Directions for this task -> Reproduce the top of the data verbatim, through and including the line that contains "Lambiri Deposu (179, 2176)".

Record set ->
»»

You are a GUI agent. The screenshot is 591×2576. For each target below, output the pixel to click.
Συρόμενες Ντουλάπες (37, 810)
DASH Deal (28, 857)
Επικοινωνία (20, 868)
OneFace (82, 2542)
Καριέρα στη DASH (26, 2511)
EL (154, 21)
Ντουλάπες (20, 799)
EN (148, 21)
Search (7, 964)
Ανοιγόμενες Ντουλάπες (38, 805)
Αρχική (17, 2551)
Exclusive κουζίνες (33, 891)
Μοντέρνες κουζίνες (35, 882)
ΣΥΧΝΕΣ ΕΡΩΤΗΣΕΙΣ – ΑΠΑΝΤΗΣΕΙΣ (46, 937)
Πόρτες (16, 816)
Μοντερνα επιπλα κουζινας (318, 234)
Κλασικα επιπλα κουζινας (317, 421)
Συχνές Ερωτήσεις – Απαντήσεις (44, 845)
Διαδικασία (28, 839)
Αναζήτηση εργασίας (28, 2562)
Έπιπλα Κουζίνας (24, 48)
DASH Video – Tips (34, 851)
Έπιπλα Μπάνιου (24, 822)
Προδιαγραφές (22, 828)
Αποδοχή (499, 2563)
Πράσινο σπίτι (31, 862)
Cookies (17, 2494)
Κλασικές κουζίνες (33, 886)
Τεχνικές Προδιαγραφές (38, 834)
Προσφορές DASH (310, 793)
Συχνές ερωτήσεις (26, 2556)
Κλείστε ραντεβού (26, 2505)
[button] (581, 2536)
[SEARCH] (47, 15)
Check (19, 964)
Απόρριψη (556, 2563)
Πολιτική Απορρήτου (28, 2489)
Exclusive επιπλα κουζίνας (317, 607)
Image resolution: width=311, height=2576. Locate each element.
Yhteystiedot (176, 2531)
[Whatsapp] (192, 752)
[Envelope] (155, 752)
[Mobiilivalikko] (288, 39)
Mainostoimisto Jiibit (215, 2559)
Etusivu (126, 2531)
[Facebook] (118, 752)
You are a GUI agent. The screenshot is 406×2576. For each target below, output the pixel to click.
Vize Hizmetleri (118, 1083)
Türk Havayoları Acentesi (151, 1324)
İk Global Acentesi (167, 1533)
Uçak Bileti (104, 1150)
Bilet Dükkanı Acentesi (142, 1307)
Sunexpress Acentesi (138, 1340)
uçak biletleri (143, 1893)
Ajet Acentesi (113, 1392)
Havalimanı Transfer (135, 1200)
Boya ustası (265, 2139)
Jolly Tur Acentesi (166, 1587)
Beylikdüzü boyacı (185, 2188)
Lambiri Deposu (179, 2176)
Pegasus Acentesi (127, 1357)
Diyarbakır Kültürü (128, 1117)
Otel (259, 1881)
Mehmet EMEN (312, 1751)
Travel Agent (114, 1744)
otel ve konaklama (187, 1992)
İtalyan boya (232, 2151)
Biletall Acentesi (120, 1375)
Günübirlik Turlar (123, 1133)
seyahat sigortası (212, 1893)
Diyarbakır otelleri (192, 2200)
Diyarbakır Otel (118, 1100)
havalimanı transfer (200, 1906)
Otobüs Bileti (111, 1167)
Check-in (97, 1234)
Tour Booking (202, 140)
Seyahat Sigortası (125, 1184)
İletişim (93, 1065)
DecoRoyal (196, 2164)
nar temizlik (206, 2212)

««

Answer box ->
You are a GUI agent. The screenshot is 591×2576. For each target below, output the pixel to click.
Συρόμενες Ντουλάπες (37, 810)
DASH Deal (28, 857)
Επικοινωνία (20, 868)
OneFace (82, 2542)
Καριέρα στη DASH (26, 2511)
EL (154, 21)
Ντουλάπες (20, 799)
EN (148, 21)
Search (7, 964)
Ανοιγόμενες Ντουλάπες (38, 805)
Αρχική (17, 2551)
Exclusive κουζίνες (33, 891)
Μοντέρνες κουζίνες (35, 882)
ΣΥΧΝΕΣ ΕΡΩΤΗΣΕΙΣ – ΑΠΑΝΤΗΣΕΙΣ (46, 937)
Πόρτες (16, 816)
Μοντερνα επιπλα κουζινας (318, 234)
Κλασικα επιπλα κουζινας (317, 421)
Συχνές Ερωτήσεις – Απαντήσεις (44, 845)
Διαδικασία (28, 839)
Αναζήτηση εργασίας (28, 2562)
Έπιπλα Κουζίνας (24, 48)
DASH Video – Tips (34, 851)
Έπιπλα Μπάνιου (24, 822)
Προδιαγραφές (22, 828)
Αποδοχή (499, 2563)
Πράσινο σπίτι (31, 862)
Cookies (17, 2494)
Κλασικές κουζίνες (33, 886)
Τεχνικές Προδιαγραφές (38, 834)
Προσφορές DASH (310, 793)
Συχνές ερωτήσεις (26, 2556)
Κλείστε ραντεβού (26, 2505)
[button] (581, 2536)
[SEARCH] (47, 15)
Check (19, 964)
Απόρριψη (556, 2563)
Πολιτική Απορρήτου (28, 2489)
Exclusive επιπλα κουζίνας (317, 607)
Image resolution: width=311, height=2576. Locate each element.
Yhteystiedot (176, 2531)
[Whatsapp] (192, 752)
[Envelope] (155, 752)
[Mobiilivalikko] (288, 39)
Mainostoimisto Jiibit (215, 2559)
Etusivu (126, 2531)
[Facebook] (118, 752)
You are a GUI agent. The screenshot is 406×2576. For each target below, output the pixel to click.
Vize Hizmetleri (118, 1083)
Türk Havayoları Acentesi (151, 1324)
İk Global Acentesi (167, 1533)
Uçak Bileti (104, 1150)
Bilet Dükkanı Acentesi (142, 1307)
Sunexpress Acentesi (138, 1340)
uçak biletleri (143, 1893)
Ajet Acentesi (113, 1392)
Havalimanı Transfer (135, 1200)
Boya ustası (265, 2139)
Jolly Tur Acentesi (166, 1587)
Beylikdüzü boyacı (185, 2188)
Lambiri Deposu (179, 2176)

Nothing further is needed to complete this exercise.